▸ Provided information:
○ ○ ○
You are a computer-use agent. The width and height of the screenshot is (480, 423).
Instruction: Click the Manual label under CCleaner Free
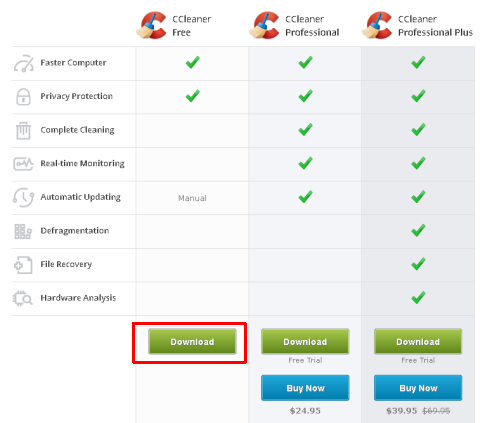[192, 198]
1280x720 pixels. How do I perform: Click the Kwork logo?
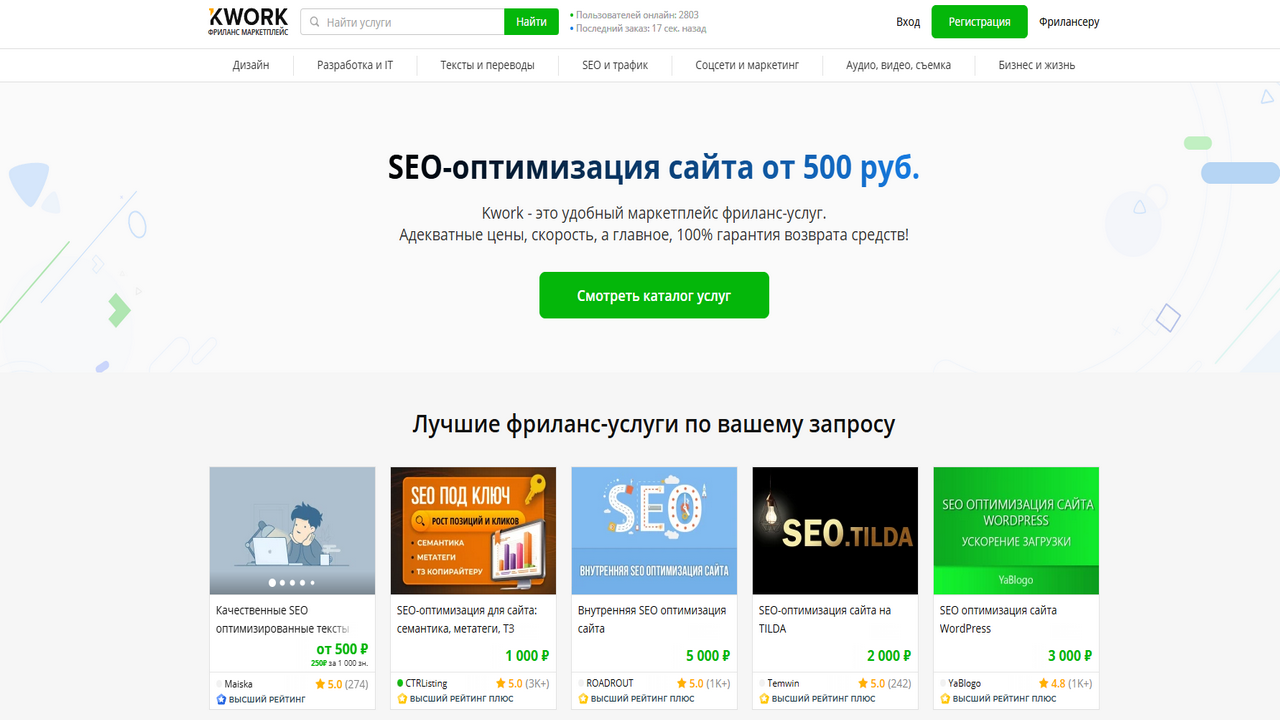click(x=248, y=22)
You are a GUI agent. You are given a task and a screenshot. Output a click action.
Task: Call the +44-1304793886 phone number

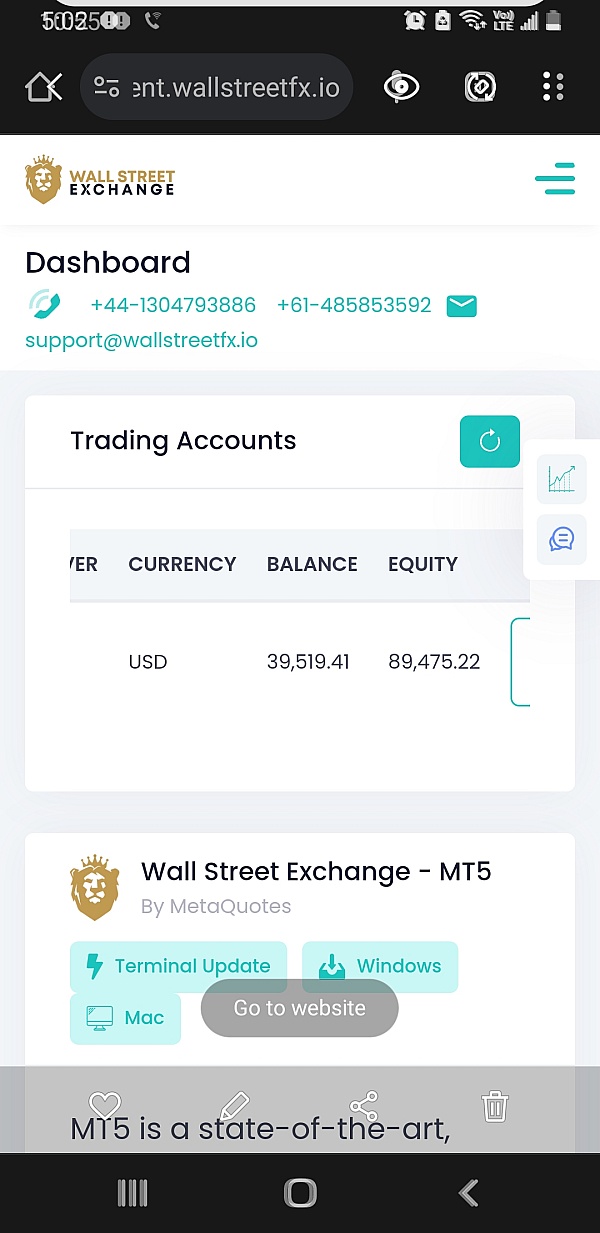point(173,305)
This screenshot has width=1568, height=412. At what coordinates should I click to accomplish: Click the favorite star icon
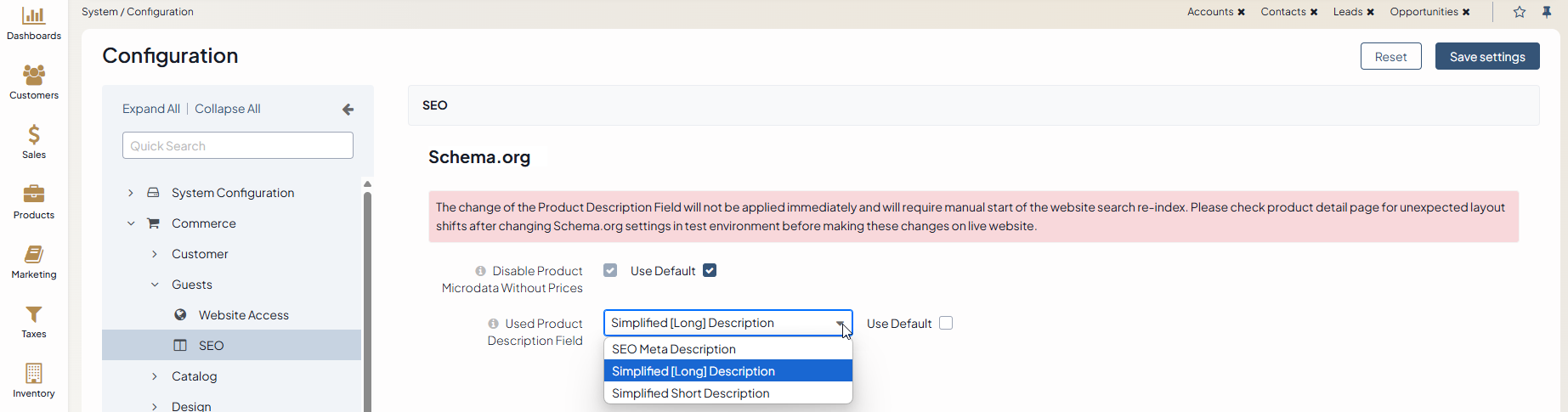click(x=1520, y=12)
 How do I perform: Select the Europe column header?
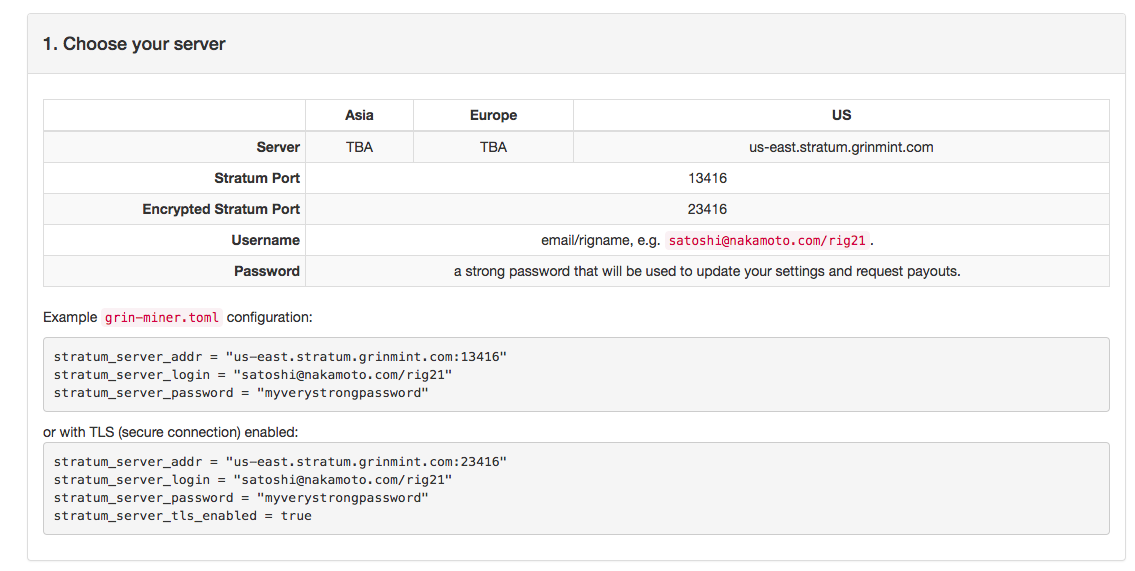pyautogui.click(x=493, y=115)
○ ○ ○
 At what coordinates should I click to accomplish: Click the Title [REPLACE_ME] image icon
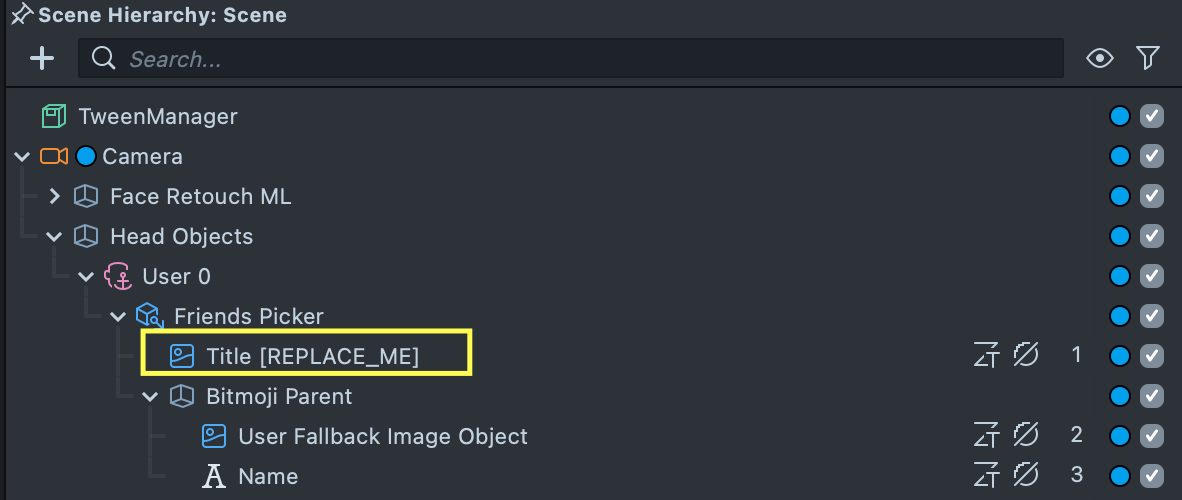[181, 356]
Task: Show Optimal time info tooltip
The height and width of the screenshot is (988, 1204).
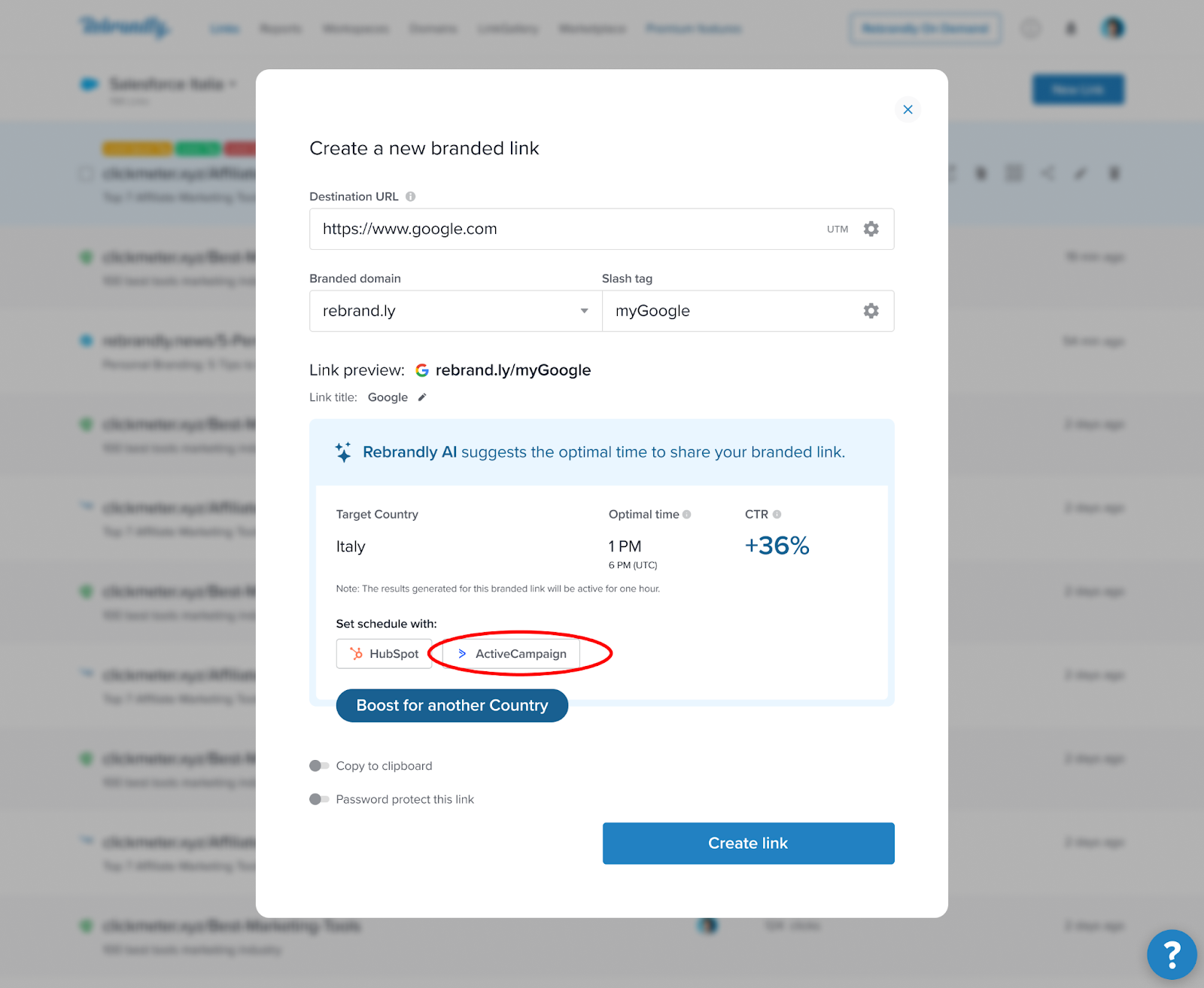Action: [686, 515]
○ ○ ○
In the records above, how many lines include the string "agent"? Answer with only the number.

2